İzzet METCAN /PayPorter Genel Müdürü
“Gelecekte finansal hizmetler daha da dijitalleşecek”
Mobil uygulamaların yaygınlaşmasıyla beraber, tüketicilerin plastik kart ve nakit kullanımı azalıyor. Mobil uygulamalar, bankacılık işlemlerini kolaylaştırıyor ve tüketicilere her yerde erişim imkanı sağlıyor. Artık tüketiciler, akıllı telefonları vesilesiyle banka hesaplarını denetim edebilir, para transferi yapabilir, satmaca ödeyebilir ve çeşitli finansal işlemleri gerçekleştirebilir. Bu durum, plastik kartların ve nakit paranın yerini dijital ödemelerin almış olduğu bir döneme doğru evrilmekte olduğumuzu gösteriyor. Tüketiciler, mobil cihazlarını ödeme aracı olarak kullanmayı tercih ediyor ve bu da plastik kart ve nakit kullanımını azaltıyor.

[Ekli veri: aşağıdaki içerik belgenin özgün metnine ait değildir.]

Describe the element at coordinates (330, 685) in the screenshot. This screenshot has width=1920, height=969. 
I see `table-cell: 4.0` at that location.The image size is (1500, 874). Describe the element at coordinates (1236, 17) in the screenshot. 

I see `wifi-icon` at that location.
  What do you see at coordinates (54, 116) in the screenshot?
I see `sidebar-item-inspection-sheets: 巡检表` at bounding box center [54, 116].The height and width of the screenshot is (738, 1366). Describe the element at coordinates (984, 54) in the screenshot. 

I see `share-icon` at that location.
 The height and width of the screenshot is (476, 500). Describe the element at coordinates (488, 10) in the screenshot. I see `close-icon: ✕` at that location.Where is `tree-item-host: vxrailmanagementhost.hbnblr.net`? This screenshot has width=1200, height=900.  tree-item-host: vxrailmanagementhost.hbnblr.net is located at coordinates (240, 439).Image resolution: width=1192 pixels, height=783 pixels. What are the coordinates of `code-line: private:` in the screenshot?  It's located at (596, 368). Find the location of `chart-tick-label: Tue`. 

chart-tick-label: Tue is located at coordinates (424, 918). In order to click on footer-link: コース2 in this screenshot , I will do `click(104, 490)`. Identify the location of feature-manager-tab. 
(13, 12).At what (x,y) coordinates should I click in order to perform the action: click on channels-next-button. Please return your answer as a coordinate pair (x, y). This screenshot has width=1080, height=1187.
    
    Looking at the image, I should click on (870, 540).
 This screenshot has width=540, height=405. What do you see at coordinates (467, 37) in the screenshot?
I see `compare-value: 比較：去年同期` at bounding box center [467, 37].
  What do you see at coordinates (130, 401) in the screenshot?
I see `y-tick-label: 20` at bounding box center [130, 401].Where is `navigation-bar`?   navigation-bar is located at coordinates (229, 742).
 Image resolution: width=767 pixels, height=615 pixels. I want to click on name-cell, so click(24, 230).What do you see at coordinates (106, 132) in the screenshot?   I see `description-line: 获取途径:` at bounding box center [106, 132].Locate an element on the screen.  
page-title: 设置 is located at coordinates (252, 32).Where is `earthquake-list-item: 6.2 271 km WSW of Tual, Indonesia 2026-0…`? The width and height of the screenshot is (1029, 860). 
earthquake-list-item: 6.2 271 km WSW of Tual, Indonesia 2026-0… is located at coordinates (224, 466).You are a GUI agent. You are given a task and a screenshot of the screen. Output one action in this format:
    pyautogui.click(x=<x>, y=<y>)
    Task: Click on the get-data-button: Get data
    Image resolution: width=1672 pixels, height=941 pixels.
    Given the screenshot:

Gelecekte finansal hizmetler daha da dijitalleşecek ve mobil cihazlar üstünden daha çok erişilebilir hale gelecek.
Ulusal ve internasyonal para transferi sağlayıcısı PayPorter olarak, dijital cüzdan uygulaması kuikpara ile, kullanıcılara birkaç adımla yurt dışına ve yurt içine para transferi, satmaca ödeme, para yatırma ve para çekme benzer biçimde işlemleri kolaylıkla gerçekleştirme imkanı sağlıyoruz. kuikpara dijital cüzdanlarına yüklenen bakiye, kullananların fizyolojik yada sanal olarak alabileceği Mastercard kartlarıyla birleştirilerek her türlü harcamada kullanılabilir.
Emre GÜZER/ Lidio Kurucu Ortak & CEO
“Süper APP’lerin yıldızı parlıyor”
Tüketiciler olarak günümüzdeki mobil uygulamaların, dijital cüzdanların yada süper app’lerin arka yüzünde finansal bilgilerimizin olduğu kullanıcı hesaplarımız bulunmakta. İçinde bulunduğumuz dijitalleşme sürecinde, mobil uygulamaların artık yalnız geleneksel bankalara değil, finansal teknoloji girişimleri ve hatta teknoloji şirketlerinin süper app’lere de ilişkin olabileceği bir döneme tanıklık ediyoruz. Mesela, finansal hesabımız, kullanıcı hesabımız ya da balance hesabımız değişmeyecek fakat ev gereksinimlerini sipariş edebileceğimiz teknoloji şirketlerinin süper app’leri, ödeme şekilleri olarak kullanılabilecek. Dolayısıyla ödemelerdeki kullanım yönteminin dijitalleşerek değiştiğini söylemek mümkün. Asya Pasifik Pazarı’ndaki benzer biçimde, ödemelerin giderek daha çok mobil cihazlar ve dijital cüzdanlar üstünden gerçekleştirilmesi planlanıyor. Fizyolojik kart kullanımının azalmasıyla, kim bilir hangi banka kartını kullandığımızı dahi hatırlamadan, pürüzsüz bir ödeme deneyimi yaşayabileceğimiz bir geleceği öngörmekteyiz. Bilhassa dijital platformlardaki abonelik hizmetlerinde, kullananların hangi kartlarını kullandıklarını hatırlamama eğilimi, bu dijitalleşme trendini güçlendiriyor.